The mistake that costs the most time
Skipping classic ML to reach deep learning faster. Classic ML is where you learn the failure modes (leakage, overfitting, weak baselines, misleading metrics) at a scale where they are visible and cheap. Engineers who skip it ship neural networks that lose to a well-tuned boosted baseline, and cannot tell, because they never learned to build honest baselines. Every hiring manager in the field has seen this candidate; do not be them.
Practice like the job tests you
ML fluency decays into vocabulary without validated practice. The app's 400 lessons each end in a checked challenge: 140 editable code labs across NumPy, pandas, and PyTorch, plus 80 architecture decisions that rehearse the production judgment interviews probe: batch versus realtime serving, retrain versus monitor, bigger model versus better features. One honest hour daily, typed, beats a weekend of videos.
The portfolio that proves engineering
- A tabular project with an honest baseline. Boosted trees versus alternatives, leakage checks documented.
- An adaptation project. A pretrained vision or NLP model adapted to a new task with defensible evaluation.
- A reproducible pipeline. Data to model to metrics, rerunnable end to end from a fresh clone.
- A serving and monitoring design. Deployment pattern, quality monitoring, drift detection, retraining plan.
The app's Project Lab covers this gradient across 40 briefs with editable workspaces and milestones. Rebuild your best ones publicly with README trade-off discussions; that writing is what separates engineers from notebook users in a reviewer's first minute.
A realistic timeline
From zero, eight to fourteen months of daily practice to a credible junior ML engineering portfolio; four to eight from a software base. Data analysts land in between, converting statistics knowledge into engineering habits.
Where to start today
If you want the whole path in one place, ML Engineering is a native Mac app with the full sequence, offline validated practice, a private curriculum-grounded tutor, and progress that stays on your machine, available as a donation download on this site.
FAQ
ML engineer, data scientist, or AI engineer?

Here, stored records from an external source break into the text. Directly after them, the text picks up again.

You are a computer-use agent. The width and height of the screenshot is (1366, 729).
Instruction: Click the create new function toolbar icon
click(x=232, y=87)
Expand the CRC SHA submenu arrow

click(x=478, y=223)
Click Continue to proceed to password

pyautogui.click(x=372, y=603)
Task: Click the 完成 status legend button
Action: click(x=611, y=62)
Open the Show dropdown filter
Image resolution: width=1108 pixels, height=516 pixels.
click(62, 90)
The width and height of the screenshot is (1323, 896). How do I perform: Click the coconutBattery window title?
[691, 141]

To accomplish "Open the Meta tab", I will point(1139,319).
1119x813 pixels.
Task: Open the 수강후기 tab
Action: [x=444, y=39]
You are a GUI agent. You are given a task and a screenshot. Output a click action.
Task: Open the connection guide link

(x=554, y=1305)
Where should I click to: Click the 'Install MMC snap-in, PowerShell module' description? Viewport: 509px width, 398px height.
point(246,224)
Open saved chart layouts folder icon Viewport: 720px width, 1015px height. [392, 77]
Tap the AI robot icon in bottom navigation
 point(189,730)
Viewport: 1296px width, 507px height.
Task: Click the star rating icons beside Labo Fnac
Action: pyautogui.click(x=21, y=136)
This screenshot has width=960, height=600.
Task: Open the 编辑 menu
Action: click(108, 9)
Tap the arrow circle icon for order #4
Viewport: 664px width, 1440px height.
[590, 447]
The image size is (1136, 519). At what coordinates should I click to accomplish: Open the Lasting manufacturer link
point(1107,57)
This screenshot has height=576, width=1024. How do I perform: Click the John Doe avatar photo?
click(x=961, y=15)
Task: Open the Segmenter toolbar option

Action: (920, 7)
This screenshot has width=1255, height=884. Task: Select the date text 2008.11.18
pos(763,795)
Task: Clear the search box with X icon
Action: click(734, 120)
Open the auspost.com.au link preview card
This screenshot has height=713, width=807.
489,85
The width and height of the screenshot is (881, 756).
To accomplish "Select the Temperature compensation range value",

Pick by layer: exploration, productionizing models, or building on foundation models. Demand favors the engineering roles.
Do I need a PhD?
Only for research. Production ML engineering hires on demonstrable engineering skill.
What goes in the portfolio?
An honest tabular baseline, an adaptation project, a reproducible pipeline, and a serving-plus-monitoring design, all documented.
How long?
Eight to fourteen months from zero with daily practice; less from adjacent roles. Classic ML first; it is the fast path, not the slow one.